WebNovels

Chapter 37 - The System Above the System

The plane lifted from the runway in Xylanthia with a smooth, controlled roar.

Through the oval window beside him, Aldric watched the city shrink into patterns of glass and steel until the clouds swallowed it whole. The cabin lights dimmed slightly as the aircraft stabilized into its climb.

Four hours to Castria.

Four hours alone with his thoughts.

Aldric leaned back in his seat, the secure phone Fox had given him resting in his palm. He hadn't turned it on yet.

Instead, he closed his eyes.

And began to think.

"To brainwash someone," Aldric murmured quietly to himself, barely louder than the low hum of the engines, "you'd have to let them forget themselves first."

His fingers tapped lightly on the armrest as the idea unfolded in his mind.

"Then you teach them what you want them to know."

He stared ahead, eyes distant.

"You control them through the things they see… the things they eat… the things they buy… the things they watch…"
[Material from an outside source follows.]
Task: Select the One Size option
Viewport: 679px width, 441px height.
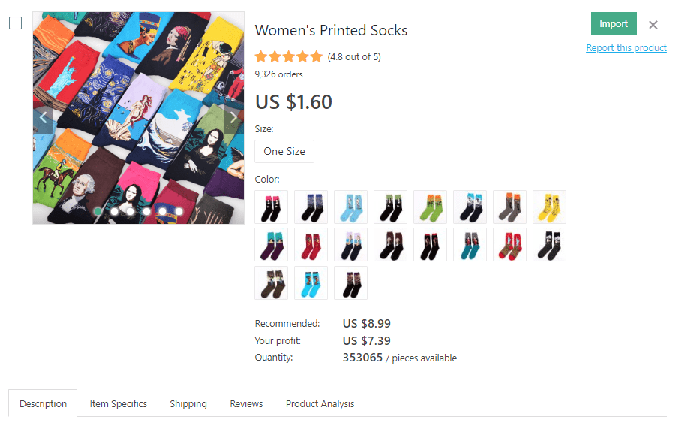Action: (284, 151)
His voice lowered slightly.

"And most of all…"

A pause.

"The things they learn."

Education.

Media.

Food chains.

Economic pressure.

Aldric's lips curved faintly.

"A system."

He opened his eyes slowly.

It wasn't chaos controlling the world.

It was structure.

Aldric exhaled softly.

"It would start young," he continued quietly. "Very young."

Children were the easiest to mold.

Teach them the shape of reality early enough, and they would never question the walls of the room.

"But at some point," Aldric said, "you'd have to get their consent."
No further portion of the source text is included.